---- Record extracts
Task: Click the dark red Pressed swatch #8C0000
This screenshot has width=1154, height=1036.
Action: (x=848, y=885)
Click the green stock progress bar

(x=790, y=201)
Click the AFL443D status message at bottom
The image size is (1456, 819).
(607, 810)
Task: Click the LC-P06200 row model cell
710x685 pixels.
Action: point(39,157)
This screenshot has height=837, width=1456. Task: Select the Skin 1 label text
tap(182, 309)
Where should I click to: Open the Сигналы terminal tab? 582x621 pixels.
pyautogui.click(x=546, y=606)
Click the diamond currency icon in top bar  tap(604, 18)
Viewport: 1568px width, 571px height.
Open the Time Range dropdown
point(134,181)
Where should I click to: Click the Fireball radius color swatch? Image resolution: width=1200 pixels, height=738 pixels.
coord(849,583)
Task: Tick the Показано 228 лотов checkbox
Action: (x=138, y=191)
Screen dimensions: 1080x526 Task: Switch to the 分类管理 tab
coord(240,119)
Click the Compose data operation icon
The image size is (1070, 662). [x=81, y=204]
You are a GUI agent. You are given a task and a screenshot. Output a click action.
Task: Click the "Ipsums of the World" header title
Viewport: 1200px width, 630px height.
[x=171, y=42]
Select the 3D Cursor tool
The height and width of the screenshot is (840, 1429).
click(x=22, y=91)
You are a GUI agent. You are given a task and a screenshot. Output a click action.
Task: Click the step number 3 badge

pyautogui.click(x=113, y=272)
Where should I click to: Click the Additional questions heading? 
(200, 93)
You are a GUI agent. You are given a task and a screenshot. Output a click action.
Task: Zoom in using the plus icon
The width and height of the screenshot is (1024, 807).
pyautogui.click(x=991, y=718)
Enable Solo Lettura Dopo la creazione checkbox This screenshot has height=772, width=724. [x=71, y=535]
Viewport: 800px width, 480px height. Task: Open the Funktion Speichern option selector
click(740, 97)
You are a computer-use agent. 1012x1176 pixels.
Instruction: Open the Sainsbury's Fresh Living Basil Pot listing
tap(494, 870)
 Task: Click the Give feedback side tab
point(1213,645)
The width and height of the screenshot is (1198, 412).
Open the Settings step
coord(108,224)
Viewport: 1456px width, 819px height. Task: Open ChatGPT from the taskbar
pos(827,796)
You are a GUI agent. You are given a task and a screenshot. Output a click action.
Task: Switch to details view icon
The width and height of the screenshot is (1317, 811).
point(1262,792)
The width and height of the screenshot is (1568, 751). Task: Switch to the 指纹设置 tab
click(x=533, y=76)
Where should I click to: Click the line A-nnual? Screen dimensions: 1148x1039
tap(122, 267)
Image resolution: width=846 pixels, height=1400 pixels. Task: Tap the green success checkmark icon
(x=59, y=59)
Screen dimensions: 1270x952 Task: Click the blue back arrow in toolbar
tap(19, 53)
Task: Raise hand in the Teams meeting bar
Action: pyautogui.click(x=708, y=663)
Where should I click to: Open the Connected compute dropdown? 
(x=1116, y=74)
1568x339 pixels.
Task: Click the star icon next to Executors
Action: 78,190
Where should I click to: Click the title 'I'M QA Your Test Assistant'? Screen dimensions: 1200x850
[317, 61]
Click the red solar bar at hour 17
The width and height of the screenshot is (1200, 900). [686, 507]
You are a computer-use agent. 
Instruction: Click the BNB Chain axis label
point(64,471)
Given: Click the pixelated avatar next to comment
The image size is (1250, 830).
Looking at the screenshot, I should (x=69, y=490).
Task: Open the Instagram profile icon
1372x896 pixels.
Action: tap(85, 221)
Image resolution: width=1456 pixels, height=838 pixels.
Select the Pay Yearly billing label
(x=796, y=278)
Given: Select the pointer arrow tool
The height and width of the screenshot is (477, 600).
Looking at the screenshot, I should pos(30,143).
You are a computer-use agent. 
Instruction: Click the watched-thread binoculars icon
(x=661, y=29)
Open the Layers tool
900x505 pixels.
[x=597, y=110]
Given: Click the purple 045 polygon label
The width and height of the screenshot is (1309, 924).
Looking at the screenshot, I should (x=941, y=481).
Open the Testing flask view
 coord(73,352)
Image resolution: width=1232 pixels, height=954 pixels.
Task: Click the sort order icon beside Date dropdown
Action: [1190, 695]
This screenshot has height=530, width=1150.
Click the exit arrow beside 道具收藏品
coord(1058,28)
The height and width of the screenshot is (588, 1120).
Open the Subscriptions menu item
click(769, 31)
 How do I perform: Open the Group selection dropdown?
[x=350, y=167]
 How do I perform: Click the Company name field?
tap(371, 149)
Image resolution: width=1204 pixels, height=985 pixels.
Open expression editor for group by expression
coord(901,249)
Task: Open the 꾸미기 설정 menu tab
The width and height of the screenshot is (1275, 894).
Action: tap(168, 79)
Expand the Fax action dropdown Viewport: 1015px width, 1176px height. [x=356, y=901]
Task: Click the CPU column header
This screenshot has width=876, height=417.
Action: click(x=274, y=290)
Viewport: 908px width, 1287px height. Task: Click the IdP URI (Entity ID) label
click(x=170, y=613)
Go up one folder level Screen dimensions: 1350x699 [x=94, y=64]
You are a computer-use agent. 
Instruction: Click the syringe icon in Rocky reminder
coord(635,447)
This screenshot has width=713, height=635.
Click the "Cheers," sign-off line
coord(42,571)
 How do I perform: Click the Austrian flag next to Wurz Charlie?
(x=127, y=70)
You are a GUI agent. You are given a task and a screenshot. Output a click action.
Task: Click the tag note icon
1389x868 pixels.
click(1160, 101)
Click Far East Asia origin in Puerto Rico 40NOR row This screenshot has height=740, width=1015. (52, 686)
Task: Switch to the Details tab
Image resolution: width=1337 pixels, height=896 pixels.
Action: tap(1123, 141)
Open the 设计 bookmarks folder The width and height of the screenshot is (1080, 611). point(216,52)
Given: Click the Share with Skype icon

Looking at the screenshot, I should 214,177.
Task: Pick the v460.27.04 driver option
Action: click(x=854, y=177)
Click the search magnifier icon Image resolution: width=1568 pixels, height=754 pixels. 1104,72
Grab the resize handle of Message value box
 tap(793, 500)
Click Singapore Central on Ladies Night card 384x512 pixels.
--------
What is asked
Express the data above as a JSON list of strings with one string per line, leaving out blank lines.

Task result
[
  "Task: Click the dark red Pressed swatch #8C0000",
  "This screenshot has width=1154, height=1036.",
  "Action: (x=848, y=885)",
  "Click the green stock progress bar",
  "(x=790, y=201)",
  "Click the AFL443D status message at bottom",
  "The image size is (1456, 819).",
  "(607, 810)",
  "Task: Click the LC-P06200 row model cell",
  "710x685 pixels.",
  "Action: point(39,157)",
  "This screenshot has height=837, width=1456. Task: Select the Skin 1 label text",
  "tap(182, 309)",
  "Where should I click to: Open the Сигналы terminal tab? 582x621 pixels.",
  "pyautogui.click(x=546, y=606)",
  "Click the diamond currency icon in top bar  tap(604, 18)",
  "Viewport: 1568px width, 571px height.",
  "Open the Time Range dropdown",
  "point(134,181)",
  "Where should I click to: Click the Fireball radius color swatch? Image resolution: width=1200 pixels, height=738 pixels.",
  "coord(849,583)",
  "Task: Tick the Показано 228 лотов checkbox",
  "Action: (x=138, y=191)",
  "Screen dimensions: 1080x526 Task: Switch to the 分类管理 tab",
  "coord(240,119)",
  "Click the Compose data operation icon",
  "The image size is (1070, 662). [x=81, y=204]",
  "You are a GUI agent. You are given a task and a screenshot. Output a click action.",
  "Task: Click the \"Ipsums of the World\" header title",
  "Viewport: 1200px width, 630px height.",
  "[x=171, y=42]",
  "Select the 3D Cursor tool",
  "The height and width of the screenshot is (840, 1429).",
  "click(x=22, y=91)",
  "You are a GUI agent. You are given a task and a screenshot. Output a click action.",
  "Task: Click the step number 3 badge",
  "pyautogui.click(x=113, y=272)",
  "Where should I click to: Click the Additional questions heading? ",
  "(200, 93)",
  "You are a GUI agent. You are given a task and a screenshot. Output a click action.",
  "Task: Zoom in using the plus icon",
  "The width and height of the screenshot is (1024, 807).",
  "pyautogui.click(x=991, y=718)",
  "Enable Solo Lettura Dopo la creazione checkbox This screenshot has height=772, width=724. [x=71, y=535]",
  "Viewport: 800px width, 480px height. Task: Open the Funktion Speichern option selector",
  "click(740, 97)",
  "You are a computer-use agent. 1012x1176 pixels.",
  "Instruction: Open the Sainsbury's Fresh Living Basil Pot listing",
  "tap(494, 870)",
  " Task: Click the Give feedback side tab",
  "point(1213,645)",
  "The width and height of the screenshot is (1198, 412).",
  "Open the Settings step",
  "coord(108,224)",
  "Viewport: 1456px width, 819px height. Task: Open ChatGPT from the taskbar",
  "pos(827,796)",
  "You are a GUI agent. You are given a task and a screenshot. Output a click action.",
  "Task: Switch to details view icon",
  "The width and height of the screenshot is (1317, 811).",
  "point(1262,792)",
  "The width and height of the screenshot is (1568, 751). Task: Switch to the 指纹设置 tab",
  "click(x=533, y=76)",
  "Where should I click to: Click the line A-nnual? Screen dimensions: 1148x1039",
  "tap(122, 267)",
  "Image resolution: width=846 pixels, height=1400 pixels. Task: Tap the green success checkmark icon",
  "(x=59, y=59)",
  "Screen dimensions: 1270x952 Task: Click the blue back arrow in toolbar",
  "tap(19, 53)",
  "Task: Raise hand in the Teams meeting bar",
  "Action: pyautogui.click(x=708, y=663)",
  "Where should I click to: Open the Connected compute dropdown? ",
  "(x=1116, y=74)",
  "1568x339 pixels.",
  "Task: Click the star icon next to Executors",
  "Action: 78,190",
  "Where should I click to: Click the title 'I'M QA Your Test Assistant'? Screen dimensions: 1200x850",
  "[317, 61]",
  "Click the red solar bar at hour 17",
  "The width and height of the screenshot is (1200, 900). [686, 507]",
  "You are a computer-use agent. ",
  "Instruction: Click the BNB Chain axis label",
  "point(64,471)",
  "Given: Click the pixelated avatar next to comment",
  "The image size is (1250, 830).",
  "Looking at the screenshot, I should (x=69, y=490).",
  "Task: Open the Instagram profile icon",
  "1372x896 pixels.",
  "Action: tap(85, 221)",
  "Image resolution: width=1456 pixels, height=838 pixels.",
  "Select the Pay Yearly billing label",
  "(x=796, y=278)",
  "Given: Select the pointer arrow tool",
  "The height and width of the screenshot is (477, 600).",
  "Looking at the screenshot, I should pos(30,143).",
  "You are a computer-use agent. ",
  "Instruction: Click the watched-thread binoculars icon",
  "(x=661, y=29)",
  "Open the Layers tool",
  "900x505 pixels.",
  "[x=597, y=110]",
  "Given: Click the purple 045 polygon label",
  "The width and height of the screenshot is (1309, 924).",
  "Looking at the screenshot, I should (x=941, y=481).",
  "Open the Testing flask view",
  " coord(73,352)",
  "Image resolution: width=1232 pixels, height=954 pixels.",
  "Task: Click the sort order icon beside Date dropdown",
  "Action: [1190, 695]",
  "This screenshot has height=530, width=1150.",
  "Click the exit arrow beside 道具收藏品",
  "coord(1058,28)",
  "The height and width of the screenshot is (588, 1120).",
  "Open the Subscriptions menu item",
  "click(769, 31)",
  " How do I perform: Open the Group selection dropdown?",
  "[x=350, y=167]",
  " How do I perform: Click the Company name field?",
  "tap(371, 149)",
  "Image resolution: width=1204 pixels, height=985 pixels.",
  "Open expression editor for group by expression",
  "coord(901,249)",
  "Task: Open the 꾸미기 설정 menu tab",
  "The width and height of the screenshot is (1275, 894).",
  "Action: tap(168, 79)",
  "Expand the Fax action dropdown Viewport: 1015px width, 1176px height. [x=356, y=901]",
  "Task: Click the CPU column header",
  "This screenshot has width=876, height=417.",
  "Action: click(x=274, y=290)",
  "Viewport: 908px width, 1287px height. Task: Click the IdP URI (Entity ID) label",
  "click(x=170, y=613)",
  "Go up one folder level Screen dimensions: 1350x699 [x=94, y=64]",
  "You are a computer-use agent. ",
  "Instruction: Click the syringe icon in Rocky reminder",
  "coord(635,447)",
  "This screenshot has width=713, height=635.",
  "Click the \"Cheers,\" sign-off line",
  "coord(42,571)",
  " How do I perform: Click the Austrian flag next to Wurz Charlie?",
  "(x=127, y=70)",
  "You are a GUI agent. You are given a task and a screenshot. Output a click action.",
  "Task: Click the tag note icon",
  "1389x868 pixels.",
  "click(1160, 101)",
  "Click Far East Asia origin in Puerto Rico 40NOR row This screenshot has height=740, width=1015. (52, 686)",
  "Task: Switch to the Details tab",
  "Image resolution: width=1337 pixels, height=896 pixels.",
  "Action: tap(1123, 141)",
  "Open the 设计 bookmarks folder The width and height of the screenshot is (1080, 611). point(216,52)",
  "Given: Click the Share with Skype icon",
  "Looking at the screenshot, I should 214,177.",
  "Task: Pick the v460.27.04 driver option",
  "Action: click(x=854, y=177)",
  "Click the search magnifier icon Image resolution: width=1568 pixels, height=754 pixels. 1104,72",
  "Grab the resize handle of Message value box",
  " tap(793, 500)",
  "Click Singapore Central on Ladies Night card 384x512 pixels."
]